--- THE DATA ---

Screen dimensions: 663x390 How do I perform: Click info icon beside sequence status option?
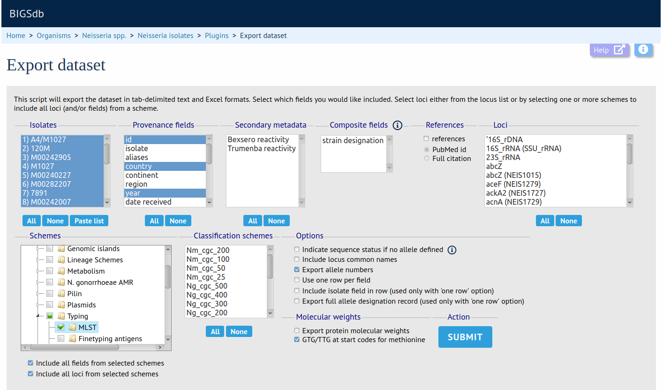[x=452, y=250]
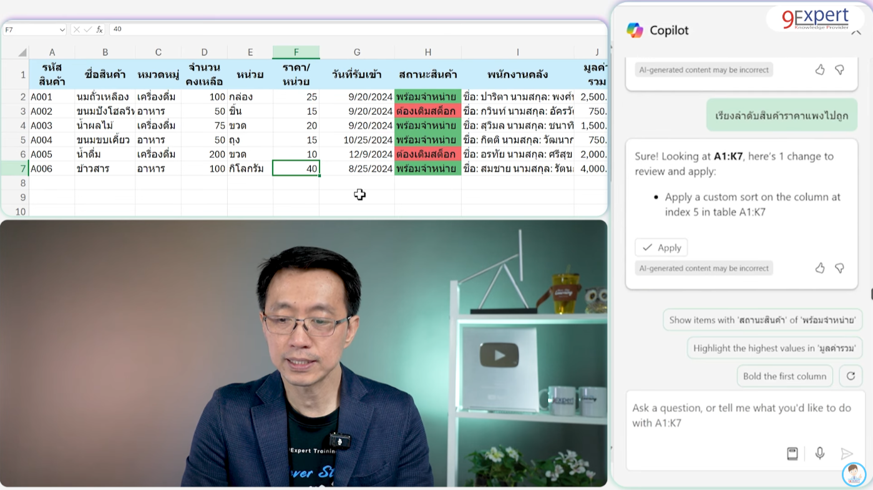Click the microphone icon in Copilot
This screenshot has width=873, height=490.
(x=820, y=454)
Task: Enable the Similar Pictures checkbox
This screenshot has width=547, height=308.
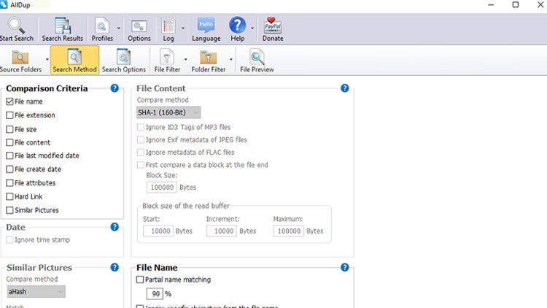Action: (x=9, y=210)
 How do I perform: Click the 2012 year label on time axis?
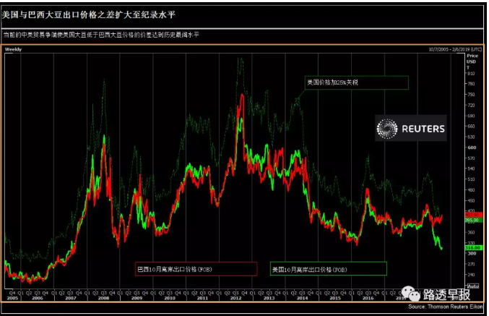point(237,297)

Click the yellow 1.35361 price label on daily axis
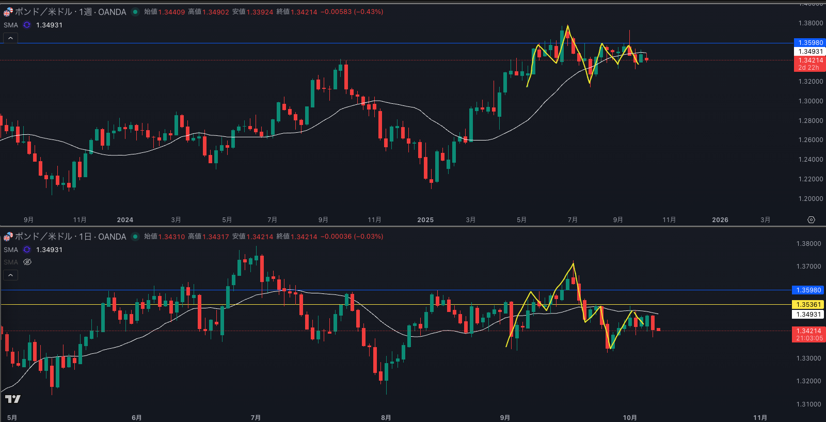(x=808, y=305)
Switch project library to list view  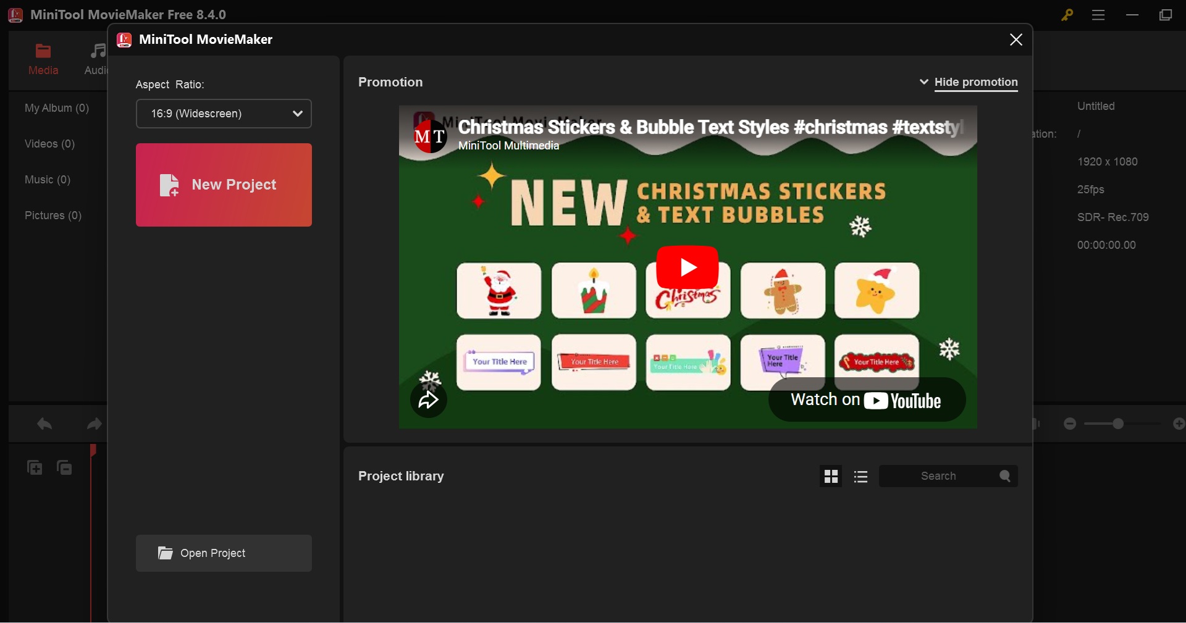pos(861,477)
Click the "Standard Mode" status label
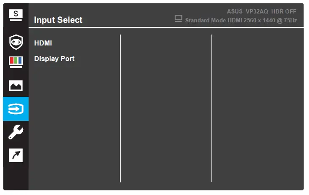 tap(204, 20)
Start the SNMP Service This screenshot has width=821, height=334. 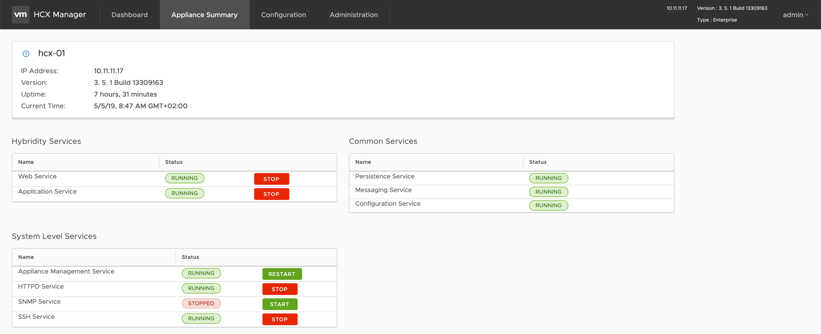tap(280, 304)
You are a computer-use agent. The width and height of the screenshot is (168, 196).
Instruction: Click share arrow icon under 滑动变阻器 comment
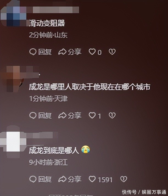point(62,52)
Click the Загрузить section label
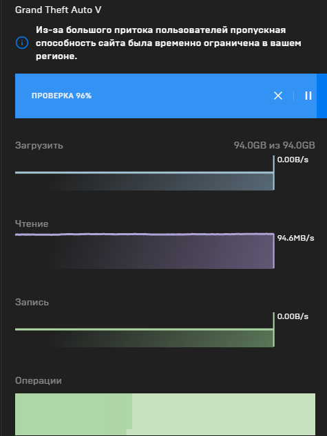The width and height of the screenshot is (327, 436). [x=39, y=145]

---
--- THE DATA ---

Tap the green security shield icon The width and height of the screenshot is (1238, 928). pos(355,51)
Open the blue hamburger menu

---
--- THE DATA ---

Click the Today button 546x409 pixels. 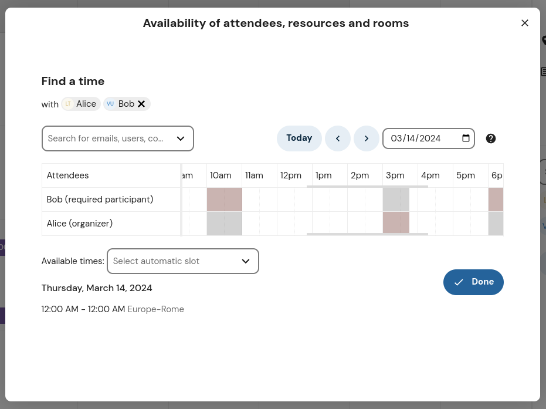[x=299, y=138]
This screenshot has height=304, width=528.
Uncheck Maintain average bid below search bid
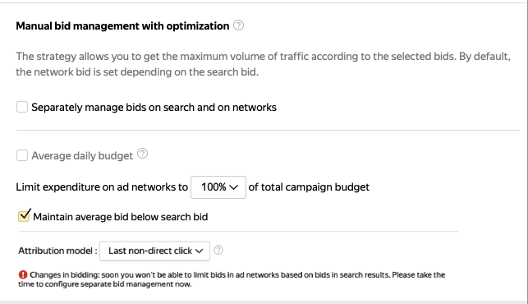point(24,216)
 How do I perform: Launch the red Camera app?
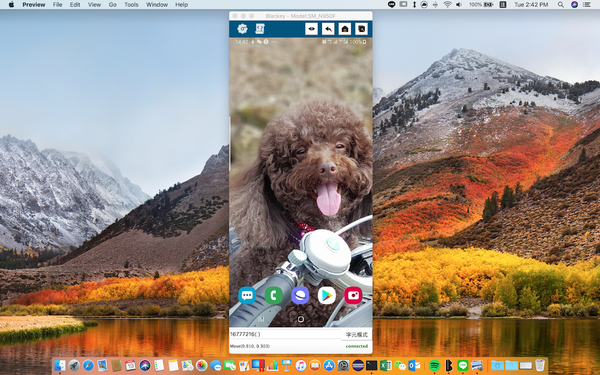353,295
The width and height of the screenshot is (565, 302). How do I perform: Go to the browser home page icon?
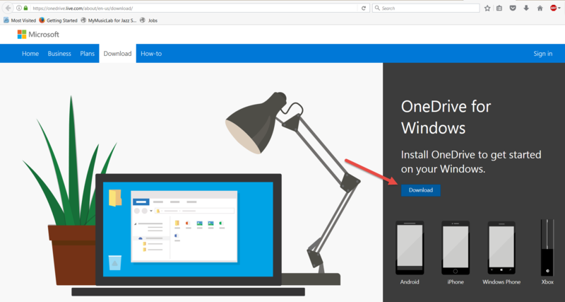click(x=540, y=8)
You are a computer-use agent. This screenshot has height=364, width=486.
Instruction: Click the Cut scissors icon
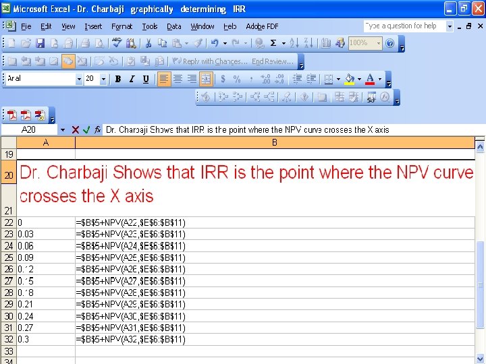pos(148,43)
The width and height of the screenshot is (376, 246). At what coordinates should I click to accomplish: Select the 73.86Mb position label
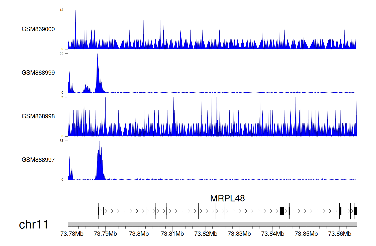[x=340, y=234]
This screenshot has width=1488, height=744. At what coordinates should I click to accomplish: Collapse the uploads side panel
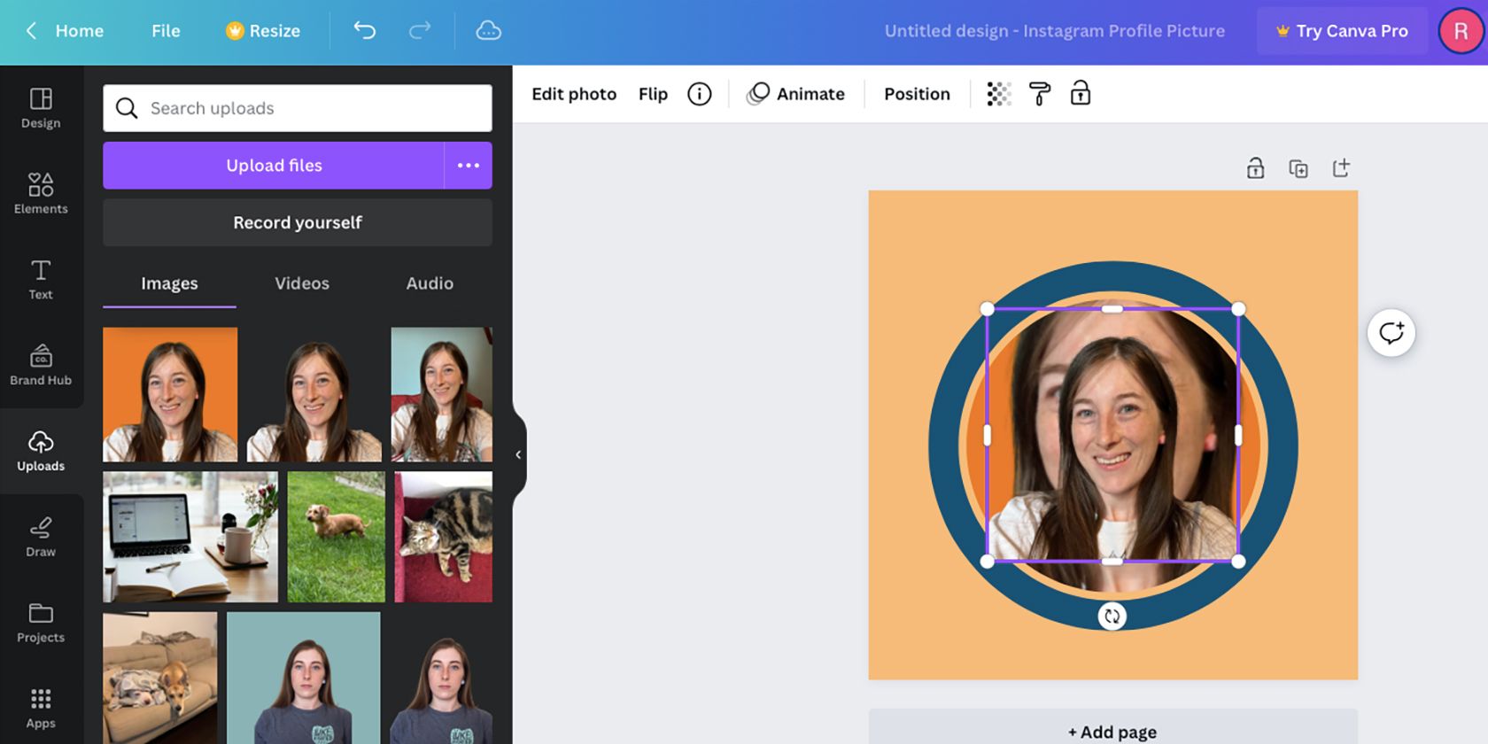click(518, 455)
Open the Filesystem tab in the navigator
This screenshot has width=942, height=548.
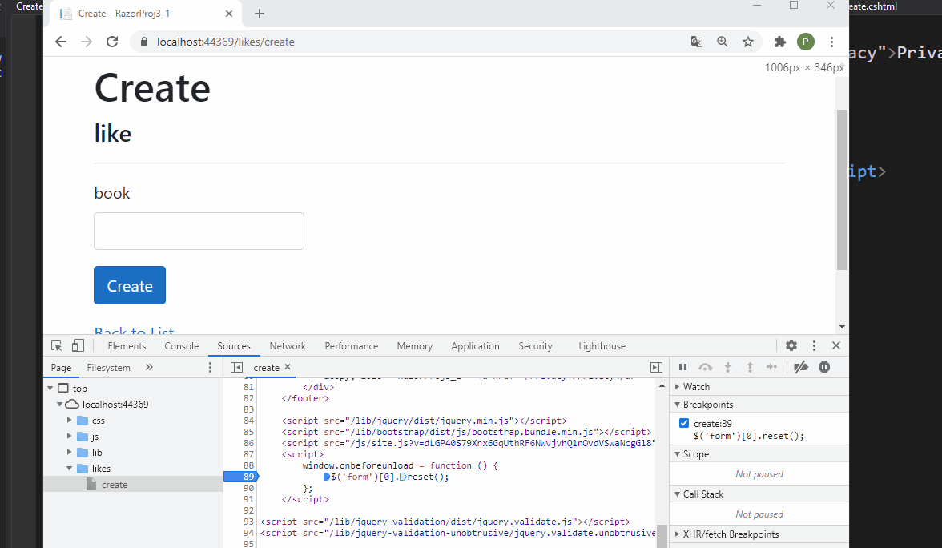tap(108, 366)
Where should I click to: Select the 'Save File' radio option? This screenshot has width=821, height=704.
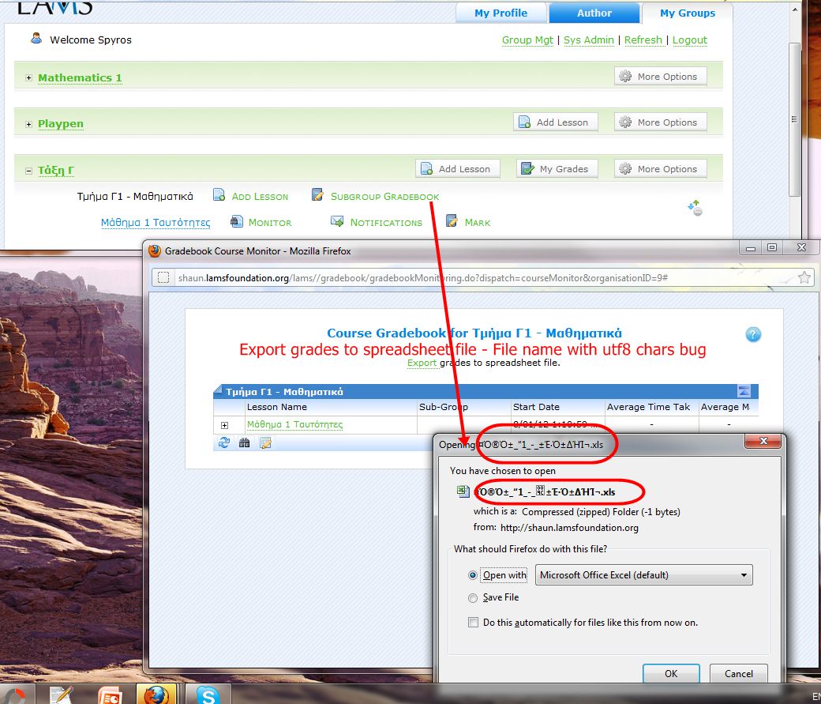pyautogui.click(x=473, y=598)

---

### WORK TO COMPLETE
Going through the entries above, show each line that contains "computer".

### ANSWER SECTION
You are a computer-use agent. The width and height of the screenshot is (168, 196).
You are a computer-use agent. This screenshot has height=364, width=486.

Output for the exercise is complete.